YOUR ASSIGNMENT: Retype the listing that follows, word for word.

MATERIALS PROVIDED:
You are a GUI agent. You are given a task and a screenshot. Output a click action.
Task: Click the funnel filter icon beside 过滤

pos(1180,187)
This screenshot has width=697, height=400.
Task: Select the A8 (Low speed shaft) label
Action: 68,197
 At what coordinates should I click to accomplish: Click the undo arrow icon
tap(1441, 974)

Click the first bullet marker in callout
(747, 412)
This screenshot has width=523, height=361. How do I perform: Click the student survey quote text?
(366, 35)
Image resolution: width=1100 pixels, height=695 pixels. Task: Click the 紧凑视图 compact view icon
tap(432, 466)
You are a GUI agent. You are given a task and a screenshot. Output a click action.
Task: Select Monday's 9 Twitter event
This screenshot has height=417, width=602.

RESPONSE AREA:
You are a GUI agent. You are given a task and a screenshot. Output a click action.
Task: Click the funnel filter icon beside 过滤

pos(1180,187)
This screenshot has width=697, height=400.
Task: Select the A8 (Low speed shaft) label
Action: 68,197
 At what coordinates should I click to accomplish: Click the undo arrow icon
tap(1441, 974)

Click the first bullet marker in callout
(747, 412)
This screenshot has width=523, height=361. How do I perform: Click the student survey quote text?
(366, 35)
Image resolution: width=1100 pixels, height=695 pixels. Task: Click the 紧凑视图 compact view icon
tap(432, 466)
You are a GUI agent. You are given a task and a screenshot. Output a click action.
Task: Select Monday's 9 Twitter event
This screenshot has height=417, width=602.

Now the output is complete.